**任务要求:** 请抄录这篇论唐君毅自然观的文章中从“唐君毅并非自然哲学家,而是一”开始、一直到“助于加深我们对该问题的思考。”为止的文字,一字不改。

时间:2014-04-09 00:00:00  来源:《华东师范大学学报:哲学社会科学版》2011年3期   作者:

胡岩


  唐君毅自称其哲学体系是“唯心论”。尽管有学者对此提出质疑,但更多的人还是认可了唐君毅的这一自我定位。唐君毅到底是不是唯心论者?如果不是,他为何自称唯心论?如果是,他又在何种意义上是?对唐君毅哲学的定位,首先要回答这些问题。它涉及诸多方面,本文集中于对唐君毅自然观的分析来展开,希望有助于理解上述问题。


  唐君毅并非自然哲学家,而是一个典型的人文主义者,他的自然观所关注的,绝非自然本身,而是自我对自然的观照方式,或者说是自然与自我的关系问题。这关系到唐君毅哲学的核心问题意识。因为唐君毅哲学以理想自我之重建为目标,而自我是关系中的自我,理想的自我需要合理地处理各种关系,自我与自然之关系便是其中之一,而且是一种基础性的关系。对唐君毅自然观的分析,有助于理解其整个哲学体系。自我与自然之关系问题,同样是我们当前所面临的一个重要问题,对唐君毅相关思想的考察,也有助于加深我们对该问题的思考。


  唐君毅将自我与自然的关系概括为“宇宙唯心”。这一表述出现于《人生之体验》一书:“你的心可以包罗宇宙,而知你可以代‘神’工作,而重新建设宇宙,同时完成你心之本性的要求。……所谓现实的宇宙,只是你的心完成和实现其本性之材料。这是我们所谓宇宙唯心的意义。”①由于唐君毅将自我理解为心灵,这里的“宇宙唯心”实际上关注的正是“自我”与“自然”之关系。就其整个哲学体系而言,这一命题也可以看做唐君毅对自我与自然之关系的概括。我们分别从本体论、认识论、价值论三个角度对这一命题的多种内涵做出分析和评价。

**数据部分:**
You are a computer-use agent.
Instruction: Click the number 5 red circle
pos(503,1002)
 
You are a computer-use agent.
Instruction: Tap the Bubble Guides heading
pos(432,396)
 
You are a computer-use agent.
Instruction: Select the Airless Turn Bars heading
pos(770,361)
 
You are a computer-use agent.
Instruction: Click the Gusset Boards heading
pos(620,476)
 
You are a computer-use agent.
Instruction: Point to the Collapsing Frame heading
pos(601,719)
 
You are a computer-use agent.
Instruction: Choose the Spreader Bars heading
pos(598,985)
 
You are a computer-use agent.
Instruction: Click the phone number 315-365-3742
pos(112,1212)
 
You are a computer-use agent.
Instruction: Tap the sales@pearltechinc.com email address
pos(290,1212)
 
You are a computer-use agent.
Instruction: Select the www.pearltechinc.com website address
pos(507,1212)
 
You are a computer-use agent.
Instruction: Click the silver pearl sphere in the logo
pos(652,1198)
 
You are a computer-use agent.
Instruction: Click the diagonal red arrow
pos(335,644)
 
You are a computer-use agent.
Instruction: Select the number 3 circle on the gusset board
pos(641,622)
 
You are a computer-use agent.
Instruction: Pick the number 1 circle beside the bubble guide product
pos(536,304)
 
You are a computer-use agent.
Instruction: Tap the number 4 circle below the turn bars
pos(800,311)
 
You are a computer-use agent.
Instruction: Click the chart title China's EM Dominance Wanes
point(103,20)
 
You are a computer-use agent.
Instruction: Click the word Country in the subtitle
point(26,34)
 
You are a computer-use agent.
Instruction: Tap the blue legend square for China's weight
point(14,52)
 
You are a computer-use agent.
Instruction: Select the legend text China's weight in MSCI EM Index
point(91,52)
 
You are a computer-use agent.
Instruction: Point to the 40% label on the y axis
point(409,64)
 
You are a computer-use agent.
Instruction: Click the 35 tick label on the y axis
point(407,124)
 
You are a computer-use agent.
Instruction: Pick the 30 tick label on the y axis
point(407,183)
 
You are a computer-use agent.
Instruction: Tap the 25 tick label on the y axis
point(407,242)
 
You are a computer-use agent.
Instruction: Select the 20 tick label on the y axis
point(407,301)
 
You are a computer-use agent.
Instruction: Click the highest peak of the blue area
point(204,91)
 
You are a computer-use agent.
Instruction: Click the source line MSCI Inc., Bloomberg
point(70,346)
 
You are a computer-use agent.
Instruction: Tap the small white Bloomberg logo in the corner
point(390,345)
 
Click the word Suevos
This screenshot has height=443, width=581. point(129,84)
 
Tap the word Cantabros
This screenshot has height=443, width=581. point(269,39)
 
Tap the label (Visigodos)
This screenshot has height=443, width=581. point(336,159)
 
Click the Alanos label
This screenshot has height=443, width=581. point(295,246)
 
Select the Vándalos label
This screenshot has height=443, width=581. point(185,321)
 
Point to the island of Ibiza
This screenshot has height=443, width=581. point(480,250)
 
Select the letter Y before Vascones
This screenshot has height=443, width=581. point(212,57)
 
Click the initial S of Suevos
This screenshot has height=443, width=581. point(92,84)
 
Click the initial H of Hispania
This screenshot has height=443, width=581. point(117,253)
* * *
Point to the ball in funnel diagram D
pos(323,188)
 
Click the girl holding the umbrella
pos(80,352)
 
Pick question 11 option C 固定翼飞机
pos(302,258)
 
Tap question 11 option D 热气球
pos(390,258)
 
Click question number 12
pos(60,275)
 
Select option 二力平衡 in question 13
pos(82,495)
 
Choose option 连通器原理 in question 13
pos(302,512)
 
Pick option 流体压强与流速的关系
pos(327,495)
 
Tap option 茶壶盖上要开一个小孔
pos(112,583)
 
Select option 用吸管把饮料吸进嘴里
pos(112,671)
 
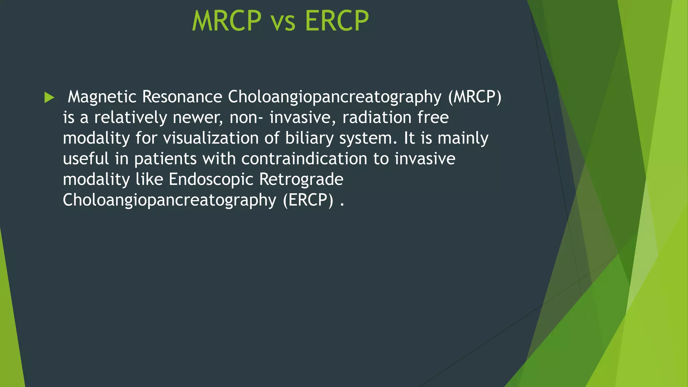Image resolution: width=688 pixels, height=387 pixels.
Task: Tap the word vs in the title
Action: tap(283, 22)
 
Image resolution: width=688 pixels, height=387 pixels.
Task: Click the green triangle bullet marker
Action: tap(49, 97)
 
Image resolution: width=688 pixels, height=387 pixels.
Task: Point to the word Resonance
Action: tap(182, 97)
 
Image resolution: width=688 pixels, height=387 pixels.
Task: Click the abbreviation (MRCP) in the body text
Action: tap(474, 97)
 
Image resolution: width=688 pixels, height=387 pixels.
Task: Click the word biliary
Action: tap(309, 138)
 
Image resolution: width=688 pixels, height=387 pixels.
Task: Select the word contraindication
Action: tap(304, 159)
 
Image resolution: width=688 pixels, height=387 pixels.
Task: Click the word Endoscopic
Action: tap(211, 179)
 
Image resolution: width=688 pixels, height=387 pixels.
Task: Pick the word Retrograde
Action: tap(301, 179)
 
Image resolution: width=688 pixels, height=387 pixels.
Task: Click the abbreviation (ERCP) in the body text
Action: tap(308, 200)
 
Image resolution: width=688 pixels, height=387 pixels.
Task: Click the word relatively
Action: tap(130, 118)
---
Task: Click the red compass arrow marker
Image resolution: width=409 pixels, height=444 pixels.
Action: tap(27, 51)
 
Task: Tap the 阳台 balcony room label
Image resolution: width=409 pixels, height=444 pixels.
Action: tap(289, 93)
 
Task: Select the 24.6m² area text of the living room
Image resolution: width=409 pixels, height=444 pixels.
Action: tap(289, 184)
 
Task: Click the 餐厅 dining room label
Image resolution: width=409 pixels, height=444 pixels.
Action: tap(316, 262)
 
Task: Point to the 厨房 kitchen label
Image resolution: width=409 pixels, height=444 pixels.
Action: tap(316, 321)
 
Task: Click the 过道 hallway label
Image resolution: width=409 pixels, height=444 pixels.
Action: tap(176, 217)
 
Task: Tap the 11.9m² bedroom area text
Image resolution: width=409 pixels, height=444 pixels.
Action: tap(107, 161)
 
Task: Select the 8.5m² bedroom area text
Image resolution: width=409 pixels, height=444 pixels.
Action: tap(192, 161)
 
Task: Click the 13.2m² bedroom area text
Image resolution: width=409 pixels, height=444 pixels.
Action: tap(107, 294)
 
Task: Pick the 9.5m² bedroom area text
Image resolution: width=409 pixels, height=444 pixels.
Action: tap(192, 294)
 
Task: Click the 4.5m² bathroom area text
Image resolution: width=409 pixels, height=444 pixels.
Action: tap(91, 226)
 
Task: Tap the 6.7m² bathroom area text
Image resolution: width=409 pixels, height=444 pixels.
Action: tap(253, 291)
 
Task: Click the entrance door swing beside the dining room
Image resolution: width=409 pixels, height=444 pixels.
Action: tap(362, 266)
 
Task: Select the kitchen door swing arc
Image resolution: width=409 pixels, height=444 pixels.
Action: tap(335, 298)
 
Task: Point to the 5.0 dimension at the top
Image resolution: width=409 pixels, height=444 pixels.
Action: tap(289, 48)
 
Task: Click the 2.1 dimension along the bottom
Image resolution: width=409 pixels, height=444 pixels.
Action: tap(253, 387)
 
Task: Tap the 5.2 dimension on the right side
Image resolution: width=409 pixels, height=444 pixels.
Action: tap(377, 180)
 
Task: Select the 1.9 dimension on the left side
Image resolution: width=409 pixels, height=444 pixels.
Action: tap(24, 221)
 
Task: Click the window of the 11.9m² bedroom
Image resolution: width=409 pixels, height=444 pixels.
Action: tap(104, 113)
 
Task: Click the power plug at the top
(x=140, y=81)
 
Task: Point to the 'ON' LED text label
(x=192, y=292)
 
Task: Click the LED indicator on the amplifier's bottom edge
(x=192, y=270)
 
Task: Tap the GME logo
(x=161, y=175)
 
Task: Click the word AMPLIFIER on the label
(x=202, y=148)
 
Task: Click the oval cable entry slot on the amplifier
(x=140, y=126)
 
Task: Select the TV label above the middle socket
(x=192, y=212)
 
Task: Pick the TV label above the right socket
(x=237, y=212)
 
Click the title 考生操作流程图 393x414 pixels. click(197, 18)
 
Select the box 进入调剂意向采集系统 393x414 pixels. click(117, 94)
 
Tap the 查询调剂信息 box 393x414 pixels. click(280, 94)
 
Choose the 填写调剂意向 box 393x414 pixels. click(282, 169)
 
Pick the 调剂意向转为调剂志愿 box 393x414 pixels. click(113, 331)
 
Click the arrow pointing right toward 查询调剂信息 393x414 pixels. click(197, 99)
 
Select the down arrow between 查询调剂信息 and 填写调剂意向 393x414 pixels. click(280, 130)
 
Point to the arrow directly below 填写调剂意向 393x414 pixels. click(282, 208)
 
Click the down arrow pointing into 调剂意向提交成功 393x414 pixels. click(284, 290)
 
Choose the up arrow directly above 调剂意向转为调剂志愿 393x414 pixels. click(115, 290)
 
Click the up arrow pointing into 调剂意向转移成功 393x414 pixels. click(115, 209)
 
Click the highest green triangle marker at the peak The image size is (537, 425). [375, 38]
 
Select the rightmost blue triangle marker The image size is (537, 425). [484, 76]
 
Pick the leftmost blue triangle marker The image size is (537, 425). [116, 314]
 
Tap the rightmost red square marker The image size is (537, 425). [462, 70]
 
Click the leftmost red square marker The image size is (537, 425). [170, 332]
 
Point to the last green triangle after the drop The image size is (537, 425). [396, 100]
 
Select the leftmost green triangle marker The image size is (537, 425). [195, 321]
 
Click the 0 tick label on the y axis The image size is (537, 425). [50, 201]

**本题答案:**
唐君毅并非自然哲学家,而是一个典型的人文主义者,他的自然观所关注的,绝非自然本身,而是自我对自然的观照方式,或者说是自然与自我的关系问题。这关系到唐君毅哲学的核心问题意识。因为唐君毅哲学以理想自我之重建为目标,而自我是关系中的自我,理想的自我需要合理地处理各种关系,自我与自然之关系便是其中之一,而且是一种基础性的关系。对唐君毅自然观的分析,有助于理解其整个哲学体系。自我与自然之关系问题,同样是我们当前所面临的一个重要问题,对唐君毅相关思想的考察,也有助于加深我们对该问题的思考。